On a longtemps vendu les années 70 comme l’âge d’or des ex-Beatles : l’indépendance, les studios privés, l’argent, la légende en roue libre. Mais pour George Harrison, l’après-fête a surtout eu le goût d’une chute. All Things Must Pass l’avait couronné, puis la décennie l’a usé : solitude, nerfs à vif, faux remèdes qui circulent dans le rock comme des poignées de main, et cette sensation d’être prisonnier d’un personnage plus grand que l’homme.
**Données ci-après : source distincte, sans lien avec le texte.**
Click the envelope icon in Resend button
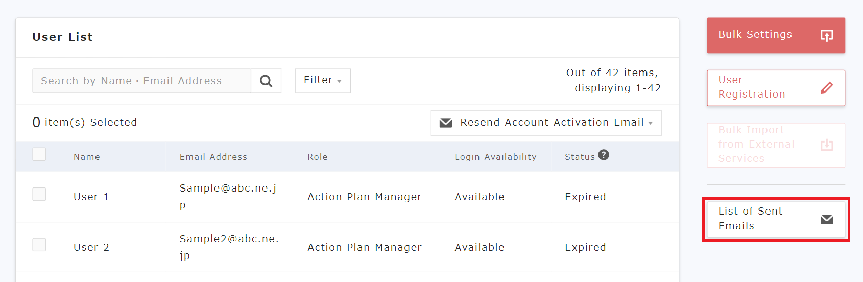The width and height of the screenshot is (863, 282). pyautogui.click(x=446, y=123)
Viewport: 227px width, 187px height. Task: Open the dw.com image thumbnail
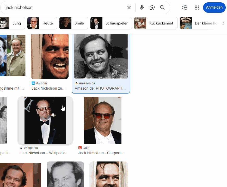tap(50, 56)
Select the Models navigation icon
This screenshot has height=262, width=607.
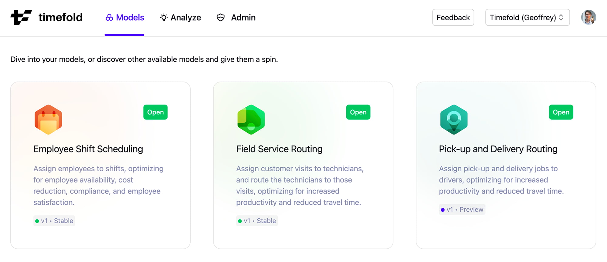[x=109, y=18]
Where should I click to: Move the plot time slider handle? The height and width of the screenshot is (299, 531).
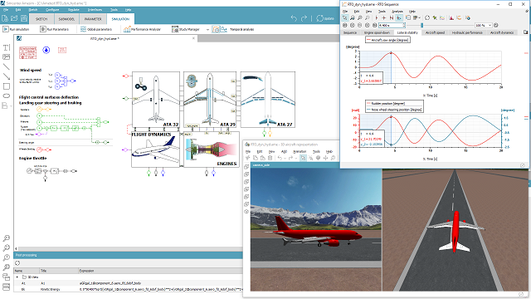pos(422,25)
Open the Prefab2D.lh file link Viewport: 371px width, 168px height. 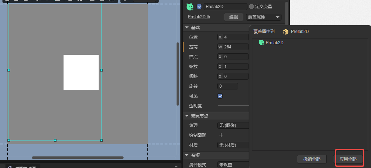click(199, 17)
Ce qui sauve Harrison n’a rien d’un miracle hollywoodien. C’est une discipline, une spiritualité qui cesse d’être un décor pour devenir une hygiène, et un refuge bien réel : Friar Park, son atelier secret où l’on jardine autant qu’on écrit. Quand Jeff Lynne l’aide à rallumer la lumière sur Cloud Nine, le comeback n’a rien d’un coup d’éclat : c’est un retour au plaisir, à la chanson, à la clarté. Et au cœur du disque, Just For Today, inspirée d’une brochure des Alcooliques Anonymes, sonne comme une main posée sur l’épaule : ne pas gagner sa vie d’un coup, mais tenir — juste pour aujourd’hui. De la gueule de bois des seventies à l’apaisement des eighties, voici le récit d’un Harrison à hauteur d’homme.